We were at a small church being pastored by a man not much older than I. His father had come to be his assistant pastor (a remarkable gift in itself; how many men can take a back seat to their son?), and he and his wife quickly because dearly loved by the congregation. Then one day, he announced his resignation because he said that they needed to be with his wife’s parents. He felt an obligation to care for them in their final days. Something about that (would you quit your job for YOUR in-laws?) just cried out “honor” to me, and I filed it away in the back of my mind.
Later, I watched my own father commute across the state of Texas (remember, everything is bigger in Texas, including the drives) to give his mother dignity as she lost her final battle to bone cancer. She died in her home, thanks to a wonderful friend and doctor who made house calls, and several others who provided terminal care. After the funeral, I watched him help his father make the transition to a retirement community nearby. He continued to commute across the state to care for his father for several more years until his death.
If there is one word to describe my father, it is “duty” … and “honor”. The two words that describe my dad are “duty” and “honor” … and “dignity”. Three words to describe my father are “duty”, “honor”, and “dignity” … and “faithful” … (enough of the Monty Python homage).
Now, I am nothing if not my father’s son. So my disdain for celebration is inherited, if not learned. The key thing is not the day, but the honor. Consequently, I have made a conscious decision to intentionally be engaged with my parents. I have to, because otherwise I would let life drive me along and fill my days with other stuff and suddenly I’d find that I had no time for them. Other people may not have a problem with that. Perhaps you are one who calls your parents every day. That’s great, but it’s not me. I asked each of my parents leading up to their respective days how they would like to be honored, and they both said that they already feel honored. I guess I must be doing something right.

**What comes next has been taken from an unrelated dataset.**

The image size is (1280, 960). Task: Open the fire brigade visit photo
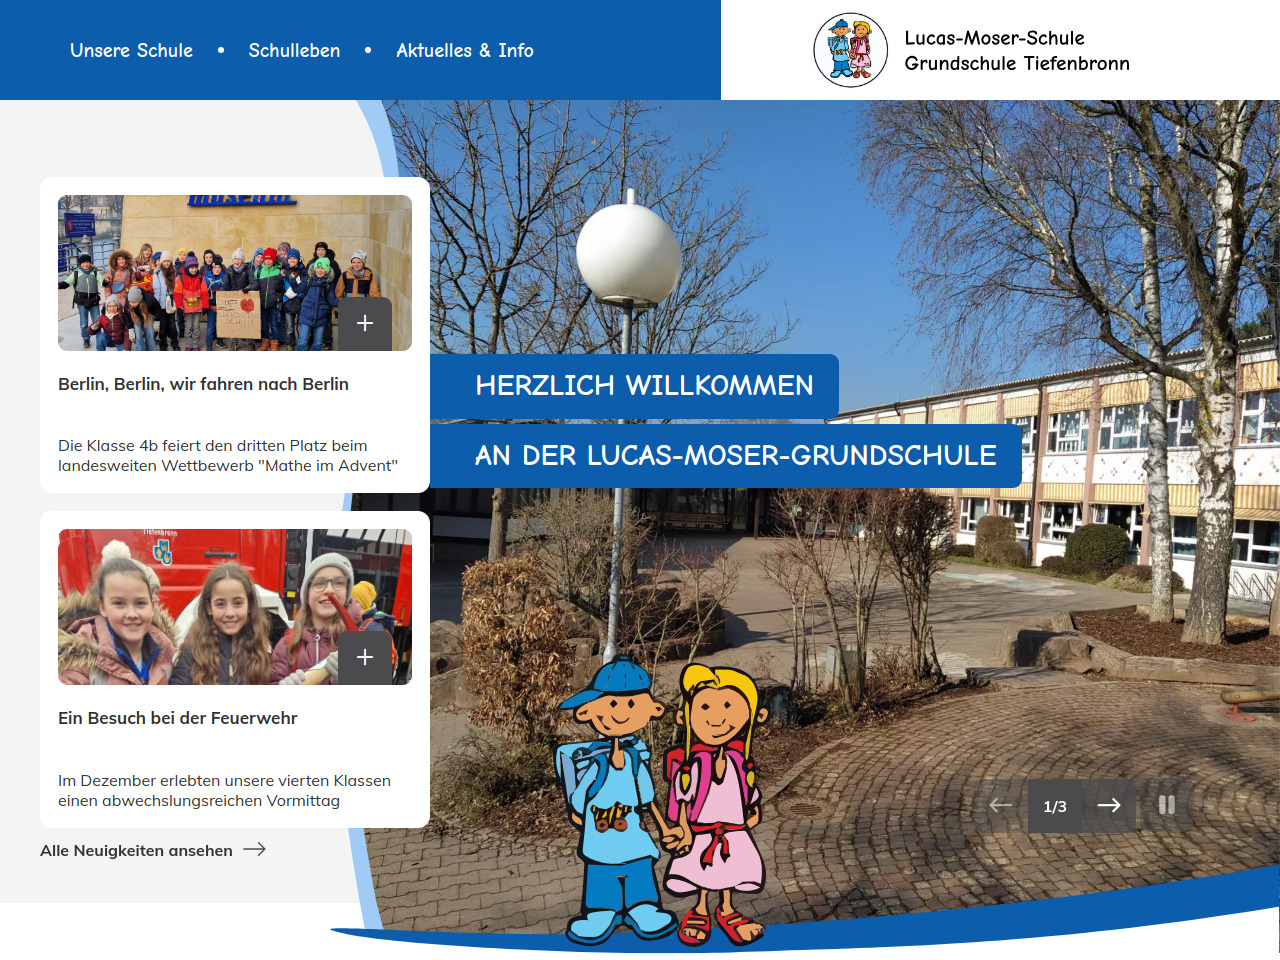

In this same vein, I am anxious for my wife to be able to give her parents the gift of her presence, her love, and her care during a particularly trying time. It’s difficult to be removed by significant distance, and it takes some extra effort to ensure that your parents feel honored. But there can be no higher calling. I just don’t think anyone really understands just how happy I am that my wife left me today.
So here’s the thing. If this day is a big deal to you, then make it a BIG DEAL. Show your father how much he means to you. Celebrate him, cherish him, honor him. One of my friends just recently buried his father and this day is all the more poignant to him for the freshness of the loss.
If this day isn’t a big deal to you, just another day, then show your father how much he means to you. Celebrate him, cherish him, honor him. Because our fathers (and mothers) deserve to be honored every day. At least that’s what God said, so I’m going with that.